BEGIN

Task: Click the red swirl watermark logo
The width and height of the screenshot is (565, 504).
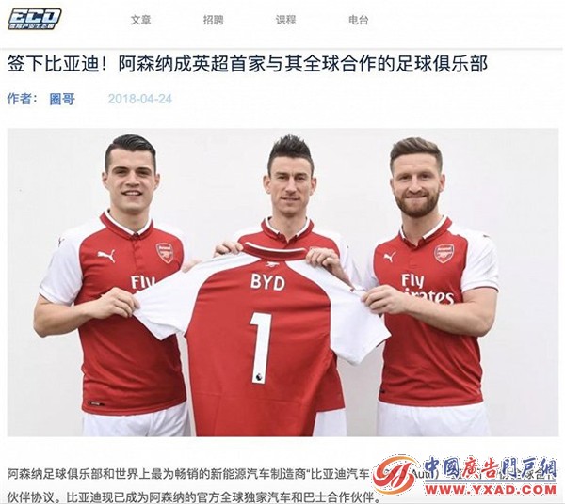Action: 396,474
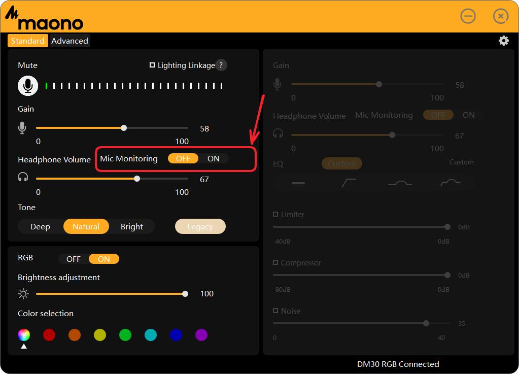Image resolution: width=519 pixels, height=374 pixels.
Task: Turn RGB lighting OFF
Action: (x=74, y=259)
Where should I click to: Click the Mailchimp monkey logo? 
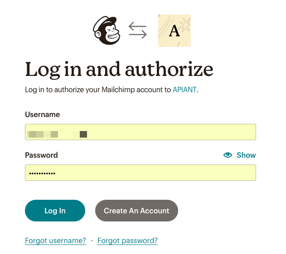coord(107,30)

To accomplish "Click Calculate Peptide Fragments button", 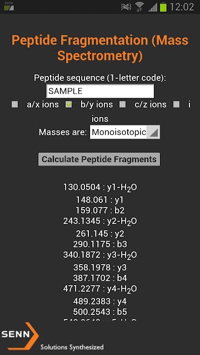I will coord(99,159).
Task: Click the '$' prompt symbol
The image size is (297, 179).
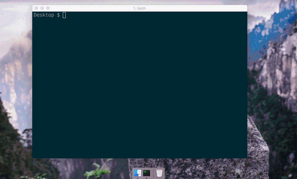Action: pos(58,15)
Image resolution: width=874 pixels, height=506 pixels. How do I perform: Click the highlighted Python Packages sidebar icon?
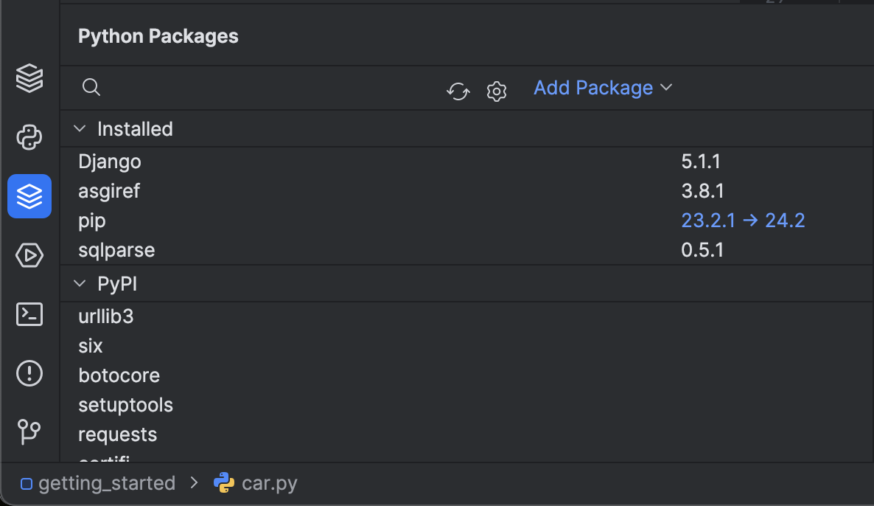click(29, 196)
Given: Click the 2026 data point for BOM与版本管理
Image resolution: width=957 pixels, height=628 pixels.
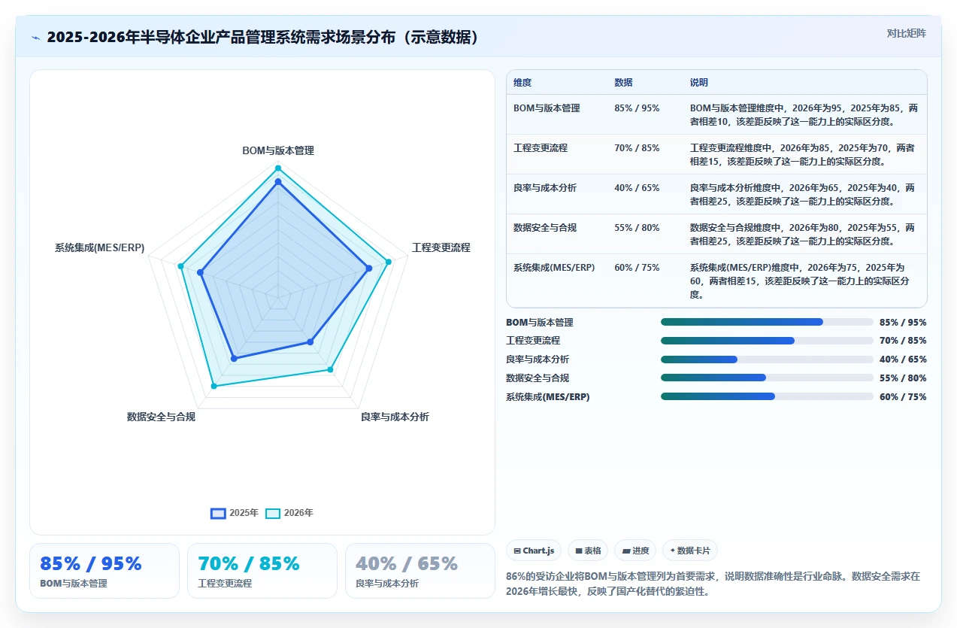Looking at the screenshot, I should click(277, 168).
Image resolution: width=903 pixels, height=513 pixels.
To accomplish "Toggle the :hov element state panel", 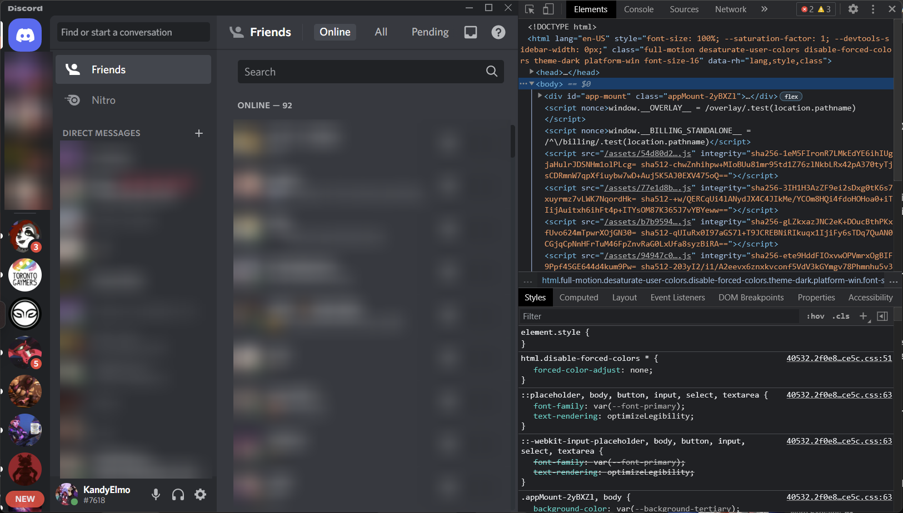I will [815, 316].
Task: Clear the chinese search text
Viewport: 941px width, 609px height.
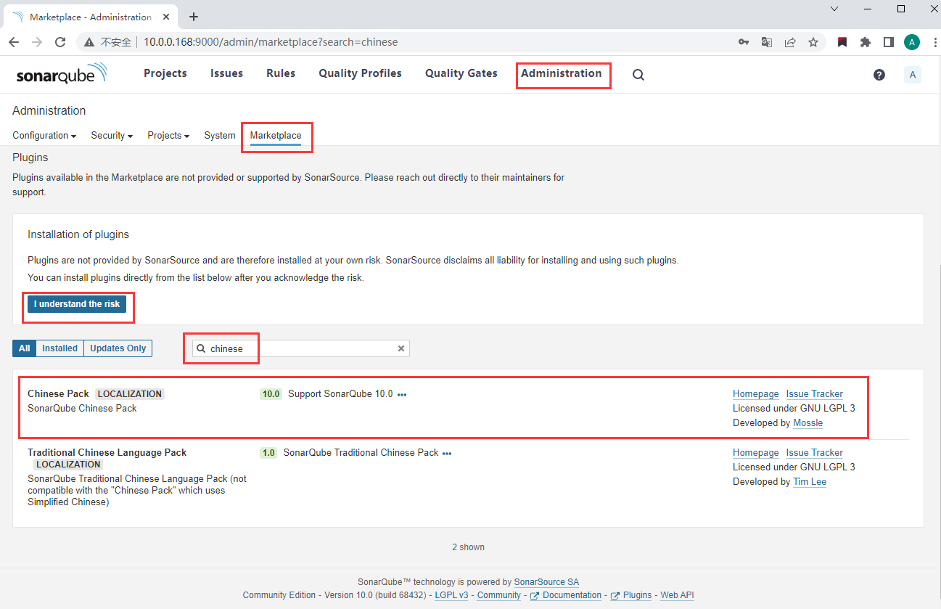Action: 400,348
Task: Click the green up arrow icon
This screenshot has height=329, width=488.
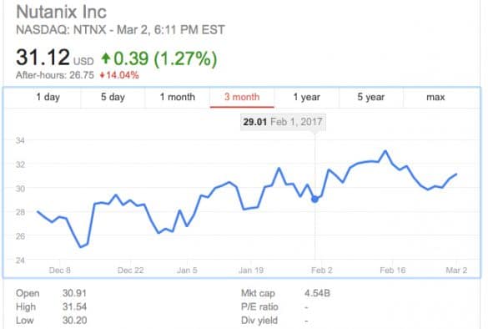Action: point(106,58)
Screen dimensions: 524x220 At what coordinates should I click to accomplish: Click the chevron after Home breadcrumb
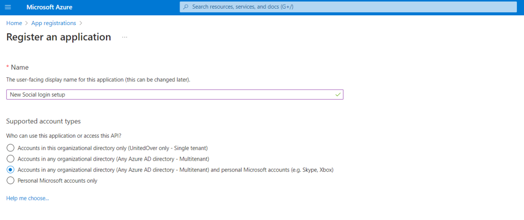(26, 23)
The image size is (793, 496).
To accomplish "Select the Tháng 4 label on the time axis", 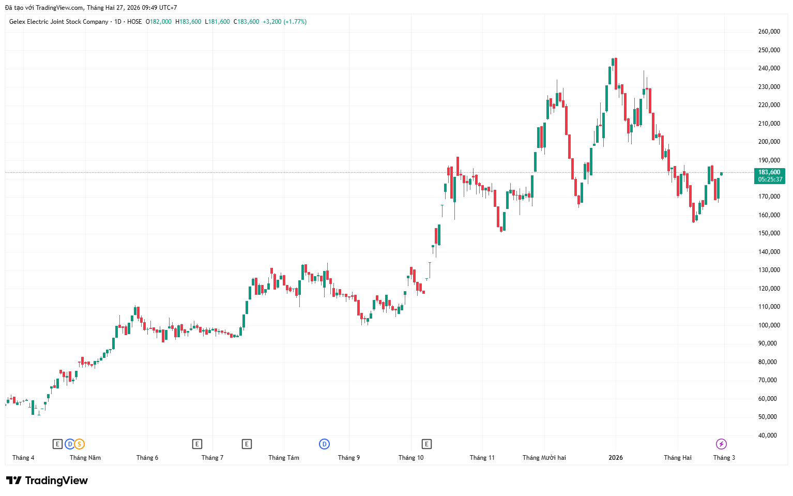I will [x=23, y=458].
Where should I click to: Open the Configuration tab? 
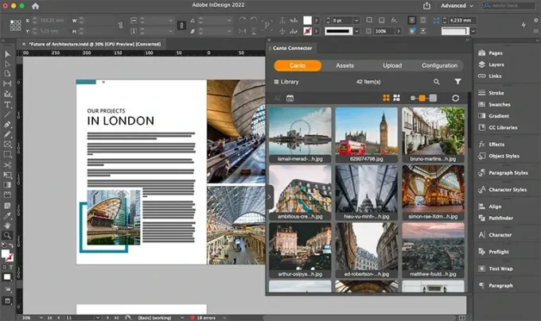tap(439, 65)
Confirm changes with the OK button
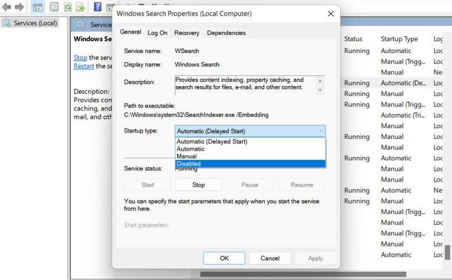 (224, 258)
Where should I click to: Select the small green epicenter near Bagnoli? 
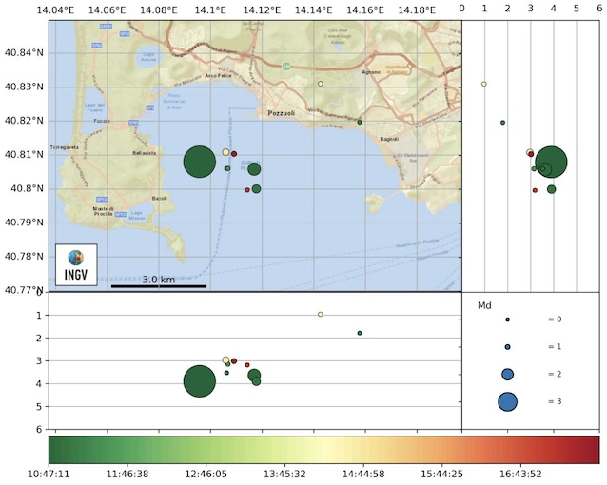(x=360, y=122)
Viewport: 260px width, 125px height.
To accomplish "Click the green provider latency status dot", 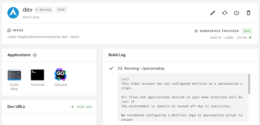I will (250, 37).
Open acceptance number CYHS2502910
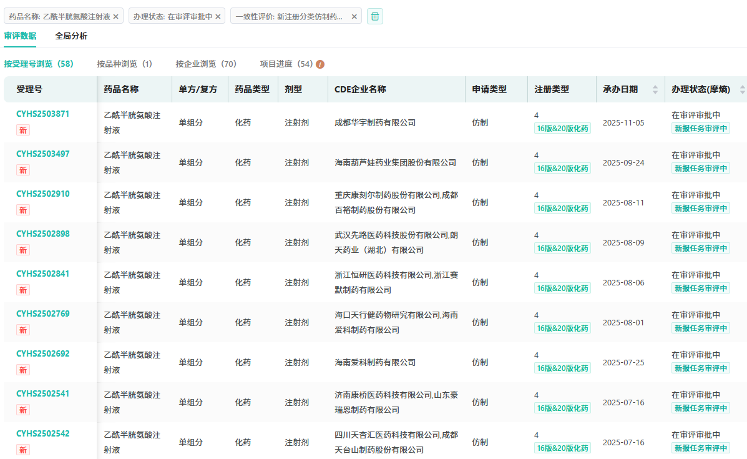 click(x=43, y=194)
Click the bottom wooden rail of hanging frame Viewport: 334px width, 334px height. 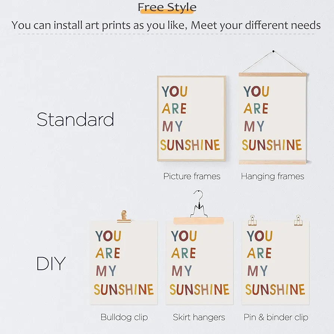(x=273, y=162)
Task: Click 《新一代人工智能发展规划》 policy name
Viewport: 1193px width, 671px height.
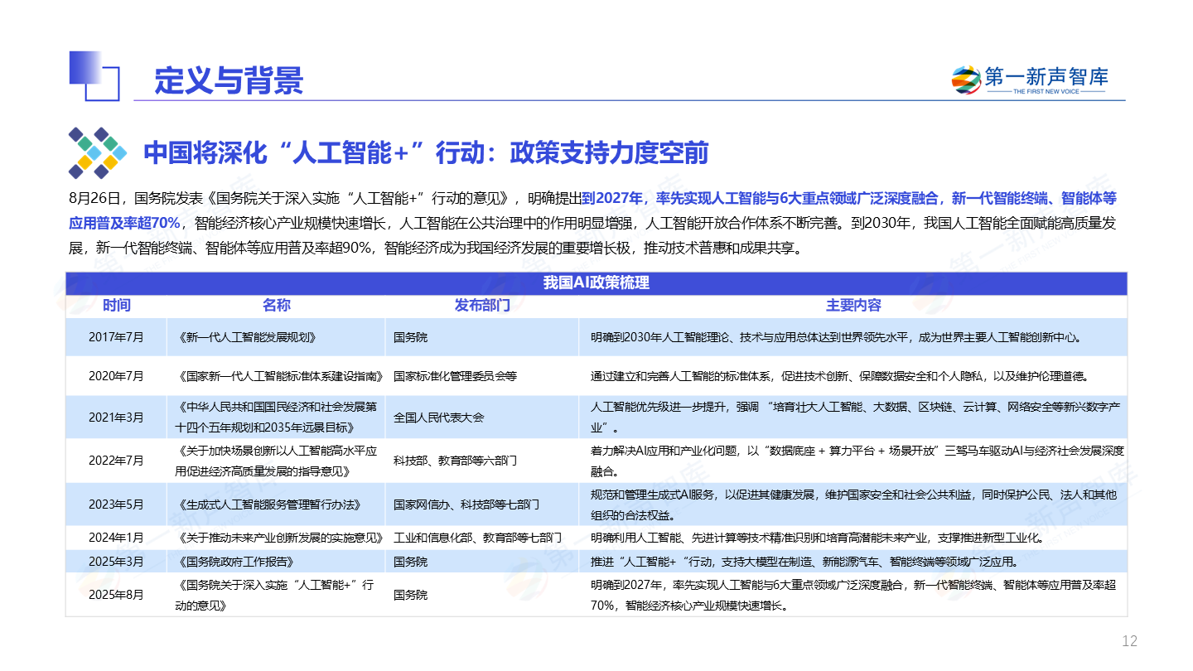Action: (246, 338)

END

_WHAT THE TASK ASKS_
Once the line with "Viewport: 941px width, 609px height." has been found above, output that line and every later line exactly, stopping after the line with "The image size is (793, 496).", and omit the pictures.

_WRITTEN ANSWER_
Viewport: 941px width, 609px height.
Action: 400,348
Task: Click the green up arrow icon
This screenshot has height=329, width=488.
Action: point(106,58)
Screen dimensions: 524x220 At what coordinates should I click to accomplish: Click the chevron after Home breadcrumb
(26, 23)
The image size is (793, 496).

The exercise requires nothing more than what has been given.